La prétérition est une figure de style pleine de subtilité, où l’on déclare ne pas vouloir dire quelque chose tout en le disant. Elle permet à l’auteur ou à l’orateur d’attirer l’attention sur une idée tout en prétendant la passer sous silence, créant ainsi un effet paradoxal et souvent ironique. Le terme vient du latin praeteritus, qui signifie « passé sous silence » ou « laissé de côté ».
Définition de la prétérition
La prétérition consiste à affirmer que l’on ne va pas mentionner quelque chose, mais en réalité, cela a déjà été dit ou suggéré. Cette figure de style joue avec les attentes du public, souvent en utilisant une approche subtile pour introduire des informations sans en avoir l’air.

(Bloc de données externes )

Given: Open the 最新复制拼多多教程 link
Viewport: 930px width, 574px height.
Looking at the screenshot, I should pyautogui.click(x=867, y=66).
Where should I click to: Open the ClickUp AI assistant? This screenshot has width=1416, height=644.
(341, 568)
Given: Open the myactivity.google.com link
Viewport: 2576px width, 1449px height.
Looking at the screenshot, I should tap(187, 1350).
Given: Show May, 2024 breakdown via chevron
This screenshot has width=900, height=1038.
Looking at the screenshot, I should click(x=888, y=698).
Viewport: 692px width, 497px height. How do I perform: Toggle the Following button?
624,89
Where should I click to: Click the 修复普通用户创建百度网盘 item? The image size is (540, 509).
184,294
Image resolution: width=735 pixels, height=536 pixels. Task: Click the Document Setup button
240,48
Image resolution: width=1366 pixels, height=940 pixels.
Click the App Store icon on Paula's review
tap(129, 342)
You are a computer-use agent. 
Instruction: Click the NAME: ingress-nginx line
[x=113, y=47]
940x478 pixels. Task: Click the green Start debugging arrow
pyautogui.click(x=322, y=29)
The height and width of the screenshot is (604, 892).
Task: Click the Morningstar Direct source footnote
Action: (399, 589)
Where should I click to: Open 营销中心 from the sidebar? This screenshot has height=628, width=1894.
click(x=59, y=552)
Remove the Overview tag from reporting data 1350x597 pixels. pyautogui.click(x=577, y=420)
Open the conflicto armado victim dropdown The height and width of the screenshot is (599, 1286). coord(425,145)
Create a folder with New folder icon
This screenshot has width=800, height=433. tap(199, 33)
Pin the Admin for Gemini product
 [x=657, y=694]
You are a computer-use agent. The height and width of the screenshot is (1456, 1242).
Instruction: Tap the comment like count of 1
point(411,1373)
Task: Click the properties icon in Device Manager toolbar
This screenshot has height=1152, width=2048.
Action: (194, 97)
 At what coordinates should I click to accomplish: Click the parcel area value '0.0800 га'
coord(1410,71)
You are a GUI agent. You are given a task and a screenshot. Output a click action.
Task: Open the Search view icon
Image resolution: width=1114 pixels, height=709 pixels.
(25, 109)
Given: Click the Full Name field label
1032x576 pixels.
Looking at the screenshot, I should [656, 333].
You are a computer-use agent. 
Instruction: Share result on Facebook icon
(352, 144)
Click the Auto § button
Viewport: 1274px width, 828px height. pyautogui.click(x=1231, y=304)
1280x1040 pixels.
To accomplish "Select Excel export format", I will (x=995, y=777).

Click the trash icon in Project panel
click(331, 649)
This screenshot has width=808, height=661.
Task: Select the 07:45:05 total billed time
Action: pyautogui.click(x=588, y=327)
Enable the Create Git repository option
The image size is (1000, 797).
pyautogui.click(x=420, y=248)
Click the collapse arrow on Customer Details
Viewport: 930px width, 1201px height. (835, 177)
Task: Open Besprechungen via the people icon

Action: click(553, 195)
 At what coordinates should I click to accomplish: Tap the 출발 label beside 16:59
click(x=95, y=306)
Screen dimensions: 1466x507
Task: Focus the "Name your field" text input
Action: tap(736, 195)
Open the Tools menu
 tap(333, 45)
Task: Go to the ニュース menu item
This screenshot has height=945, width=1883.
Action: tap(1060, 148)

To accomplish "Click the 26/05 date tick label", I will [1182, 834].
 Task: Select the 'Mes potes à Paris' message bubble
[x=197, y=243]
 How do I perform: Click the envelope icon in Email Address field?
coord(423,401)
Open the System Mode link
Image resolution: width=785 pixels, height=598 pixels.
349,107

C’est une forme de manipulation rhétorique qui permet à l’orateur de se dédouaner tout en disant exactement ce qu’il prétend vouloir éviter.
Exemples de prétérition
La prétérition se décline sous différentes formes : négative, interrogative et conditionnelle. Voici quelques exemples concrets issus de la littérature pour illustrer cette figure.
Le mode négatif
Dans ce mode, l’orateur affirme qu’il ne va pas parler d’un sujet, tout en l’évoquant néanmoins.
« Je ne regarderai ni l’or du soir qui tombe,
Ni les voiles au loin descendant vers Harfleur »
(Demain dès l’aube, Victor Hugo)
Bien que Victor Hugo prétende qu’il ne va pas regarder le paysage, sa description nous invite à l’imaginer avec précision.
Le mode interrogatif
Ici, des questions sont posées sous prétexte de ne pas répéter ce qui a déjà été dit, mais chaque question renforce l’idée évoquée.
« T’ai-je encor peint, dis-moi, la fantasque inégale,
Qui m’aimant le matin, souvent me hait le soir ? »
(Satires, Boileau)
Le poète interroge son interlocuteur, tout en dressant le portrait détaillé de la personne dont il parle.
Le mode conditionnel
Dans ce cas, l’orateur semble suggérer une action tout en prétendant qu’il ne le fait pas.
« Je n’ai aucune arrière-pensée. Je ne veux pas t’influencer…
Mais si une épée comme celle-là tuait ta sœur, nous serions bien tranquilles… »
(Électre, Jean Giraudoux)
Ici, la Première Euménide feint de ne pas vouloir influencer, tout en encourageant subtilement un acte de violence.
Un exemple classique
Dans La Femme noyée de La Fontaine, on retrouve une prétérition subtile :
« Je ne suis pas de ceux qui disent : Ce n’est rien ; C’est une femme qui se noie. »
Tout en prétendant ne pas minimiser l’importance de l’événement, La Fontaine le fait justement.
La prétérition dans le langage courant
Nous utilisons souvent la prétérition dans les conversations de tous les jours, parfois sans nous en rendre compte. Par exemple :
« Je ne vais pas te rappeler que tu étais en retard… »
En disant cela, on rappelle justement la personne à l’ordre tout en prétendant ne pas le faire.
« Inutile de préciser que vous devrez travailler plus dur pour réussir… »
Ici, le locuteur fait comprendre de manière implicite qu’il s’attend à plus d’efforts, tout en prétendant que ce n’est pas nécessaire de le dire.
La prétérition est une figure de style qui permet de dire quelque chose tout en prétendant ne pas le faire. Elle est souvent utilisée pour manipuler l’attention du lecteur ou de l’auditeur, tout en créant un effet d’ironie ou de complicité. Cette figure subtile montre à quel point les non-dits et les sous-entendus peuvent jouer un rôle clé dans la communication, que ce soit dans la littérature ou dans la vie de tous les jours.